If the radial or ulnar artery at the wrist meets size criteria, the next vessel to evaluate is the cephalic vein. A tourniquet is placed moderately tightly at the midforearm. The entire distal forearm is percussed, similar to starting an intravenous line, for approximately 3 minutes. All wrist veins that measure greater than 2 mm after the 3-minute tapping are evaluated. Veins smaller than 2 mm will probably not dilate up to an adequate size. However, veins greater than 2 mm may dilate to greater than 2.5 mm with more focused tapping and/or a warm compress. Special attention is given to the cephalic vein, as this is the preferred venous outflow conduit. The cephalic vein area is assessed for the presence of a continuous vein up to the tourniquet with a diameter of at least 2.5 mm (Figure 16-4).
If the forearm portion of the cephalic vein is adequate, a tourniquet is placed at the elbow and the vein is followed in a cephalad direction to the elbow. If the vein is discontinuous or stenotic, it is not satisfactory for fistula creation. Then, a search for another adequate forearm vein should be performed. Branch points should be assessed carefully, because vein narrowing below 2.5 mm may occur at branch points. Following examination of the forearm, the tourniquet is moved to the axilla, and the vein of interest is followed centrally to ensure that it empties into the deep venous system. The tourniquet must be removed to evaluate the cephalic vein insertion into the subclavian vein. Occasionally, overlying muscle may give the appearance of a stenosis at the insertion of the cephalic vein into the subclavian vein. Placing the patient’s arm by his/her side (rather than in an abducted position) may alleviate an apparent cephalic vein stenosis.
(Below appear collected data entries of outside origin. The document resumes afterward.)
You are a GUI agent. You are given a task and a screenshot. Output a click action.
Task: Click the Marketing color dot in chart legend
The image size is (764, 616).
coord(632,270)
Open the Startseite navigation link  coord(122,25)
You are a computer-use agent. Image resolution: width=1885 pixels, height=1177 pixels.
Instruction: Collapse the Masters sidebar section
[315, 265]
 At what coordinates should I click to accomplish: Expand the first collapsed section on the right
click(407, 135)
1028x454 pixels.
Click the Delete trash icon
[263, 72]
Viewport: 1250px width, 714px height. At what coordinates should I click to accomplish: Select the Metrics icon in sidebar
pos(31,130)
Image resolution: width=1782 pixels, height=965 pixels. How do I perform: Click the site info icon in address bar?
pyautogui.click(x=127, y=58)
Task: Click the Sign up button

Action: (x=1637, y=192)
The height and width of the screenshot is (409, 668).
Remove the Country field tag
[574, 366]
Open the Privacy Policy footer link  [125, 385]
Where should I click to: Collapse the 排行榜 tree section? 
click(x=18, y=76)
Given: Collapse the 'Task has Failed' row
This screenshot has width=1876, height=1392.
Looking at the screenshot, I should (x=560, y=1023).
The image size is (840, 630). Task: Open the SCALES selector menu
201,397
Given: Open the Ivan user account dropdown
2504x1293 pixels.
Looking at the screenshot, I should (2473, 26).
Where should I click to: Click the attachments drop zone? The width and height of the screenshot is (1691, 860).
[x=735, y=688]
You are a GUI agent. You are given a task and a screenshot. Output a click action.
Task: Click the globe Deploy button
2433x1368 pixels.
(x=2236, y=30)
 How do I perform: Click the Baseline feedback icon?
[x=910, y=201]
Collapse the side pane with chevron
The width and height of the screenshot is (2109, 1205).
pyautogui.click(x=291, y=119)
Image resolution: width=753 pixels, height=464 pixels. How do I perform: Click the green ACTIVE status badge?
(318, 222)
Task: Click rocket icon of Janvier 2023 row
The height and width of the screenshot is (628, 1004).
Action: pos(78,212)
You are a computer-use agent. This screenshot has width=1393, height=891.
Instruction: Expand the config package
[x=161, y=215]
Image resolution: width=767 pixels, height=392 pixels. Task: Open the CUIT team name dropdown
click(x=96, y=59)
If the cephalic vein is not adequate, the basilic vein in the forearm is assessed. If the basilic vein is not adequate, the volar surface of the forearm, followed by the dorsal surface of the forearm is assessed for a suitable vein. If no vein is sufficient in the forearm, a frequent finding in the end-stage renal patient, the same protocol should be followed in the dominant forearm.